Michael Strong, Texas Tech University

Michael Strong is a research scientist in the College of Education at Texas Tech University. He is the former Director of Research at the New Teacher Center at the University of California, Santa Cruz, and at the Center on Deafness at the University of California, San Francisco. His current interest centers on the observation of teaching behavior and the performance of teacher pay-for-performance programs.

Jaehoon Lee, Texas Tech University

Jaehoon Lee, Ph.D., is an associate professor of educational psychology at Texas Tech University. His scholarly expertise spans advanced research methodologies, statistical modeling techniques, and measurement instruments applied across education, psychology, public health, and related disciplines. His recent work focuses on the evaluation and application of mixed-effects models, mixture models, Bayesian approaches, and propensity score methods for analyzing complex data sets.

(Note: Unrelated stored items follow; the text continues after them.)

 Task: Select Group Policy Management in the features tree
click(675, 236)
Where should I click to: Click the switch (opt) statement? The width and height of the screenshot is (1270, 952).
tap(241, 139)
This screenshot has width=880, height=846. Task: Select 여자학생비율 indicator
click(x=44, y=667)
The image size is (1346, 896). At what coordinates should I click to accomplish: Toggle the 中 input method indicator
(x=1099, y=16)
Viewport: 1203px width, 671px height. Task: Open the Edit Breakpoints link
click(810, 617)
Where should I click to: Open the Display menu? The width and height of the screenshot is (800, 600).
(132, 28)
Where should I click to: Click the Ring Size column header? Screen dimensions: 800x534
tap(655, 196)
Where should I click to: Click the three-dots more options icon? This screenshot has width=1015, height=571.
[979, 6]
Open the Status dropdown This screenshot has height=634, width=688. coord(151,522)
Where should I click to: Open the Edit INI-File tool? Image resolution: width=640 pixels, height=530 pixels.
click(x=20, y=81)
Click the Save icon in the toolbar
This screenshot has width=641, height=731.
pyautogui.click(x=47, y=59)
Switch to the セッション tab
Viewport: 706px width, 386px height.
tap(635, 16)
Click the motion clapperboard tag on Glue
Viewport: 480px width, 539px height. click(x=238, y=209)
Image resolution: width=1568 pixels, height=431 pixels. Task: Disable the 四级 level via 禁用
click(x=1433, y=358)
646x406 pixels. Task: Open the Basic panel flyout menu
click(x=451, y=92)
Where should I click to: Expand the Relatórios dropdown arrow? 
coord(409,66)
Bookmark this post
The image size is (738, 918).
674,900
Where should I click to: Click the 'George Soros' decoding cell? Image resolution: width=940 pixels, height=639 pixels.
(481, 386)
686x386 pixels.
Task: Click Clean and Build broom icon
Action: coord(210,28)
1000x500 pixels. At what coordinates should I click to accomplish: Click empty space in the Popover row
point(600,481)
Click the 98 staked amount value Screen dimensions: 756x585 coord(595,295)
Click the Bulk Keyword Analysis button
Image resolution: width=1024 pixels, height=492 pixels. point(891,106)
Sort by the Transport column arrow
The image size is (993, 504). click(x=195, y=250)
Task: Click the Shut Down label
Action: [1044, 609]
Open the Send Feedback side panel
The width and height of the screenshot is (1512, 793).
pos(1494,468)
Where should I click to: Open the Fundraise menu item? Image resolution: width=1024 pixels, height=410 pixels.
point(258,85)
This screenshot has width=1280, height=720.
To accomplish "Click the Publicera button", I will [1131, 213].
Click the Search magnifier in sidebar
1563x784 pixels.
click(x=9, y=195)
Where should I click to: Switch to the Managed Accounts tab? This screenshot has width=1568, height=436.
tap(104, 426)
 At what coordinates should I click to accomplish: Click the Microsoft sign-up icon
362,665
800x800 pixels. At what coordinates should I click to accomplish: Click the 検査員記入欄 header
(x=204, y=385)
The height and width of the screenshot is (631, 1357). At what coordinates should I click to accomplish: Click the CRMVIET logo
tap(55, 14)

John Gargani, Gargani + Co.

John Gargani is president of Gargani + Co., a company that helps organizations around the world achieve their social and environmental missions by measuring their impact, designing new programs, and improving performance. He is an evaluator, professor, speaker, and writer with nearly 30 years of experience directing evaluations of every type.

Minju Yi, Texas Tech University

Dr. Minju Yi is an assistant professor of practice in the Department of Teacher Education at Texas Tech University. Her research is informed by classroom teaching, professional practice, and policy work in mathematics teacher preparation and development. Her scholarship focuses on: (1) developing and evaluating interventions to strengthen preservice teachers’ mathematical content knowledge and pedagogical skills; (2) investigating how teachers’ mathematical understanding translates into instructional practice; (3) designing curriculum and instructional modules that integrate STEM disciplines to enhance both teacher development and student learning; and (4) examining the impact of teacher evaluation systems on teaching quality to inform equitable, evidence-based policy decisions.

Hyunjin Shim, Texas Tech University

Hyunjin Shim, Ph.D., is an associate researcher specializing in educational research on the development of knowledge and skills among preservice mathematics teachers. Her scholarly interests include curriculum and instruction, teacher preparation, and evidence-based approaches to mathematics education. She brings decades of experience as an elementary school teacher, which informs and strengthens her research.

Hyunchang Moon, Augusta University

Dr. Hyunchang (Henry) Moon is an assistant professor of pediatrics at the Medical College of Georgia, Augusta University, and a senior editor for the Canadian Medical Education Journal. His scholarly work centers on learning design, educational research, and the integration of AI and emerging technologies, with a strong emphasis on evidence-based and learner-centered approaches. He contributes to the design and continuous improvement of medical curricula, supports the effective and ethical use of educational technologies, and collaborates with educators and researchers to advance teaching quality and learning outcomes.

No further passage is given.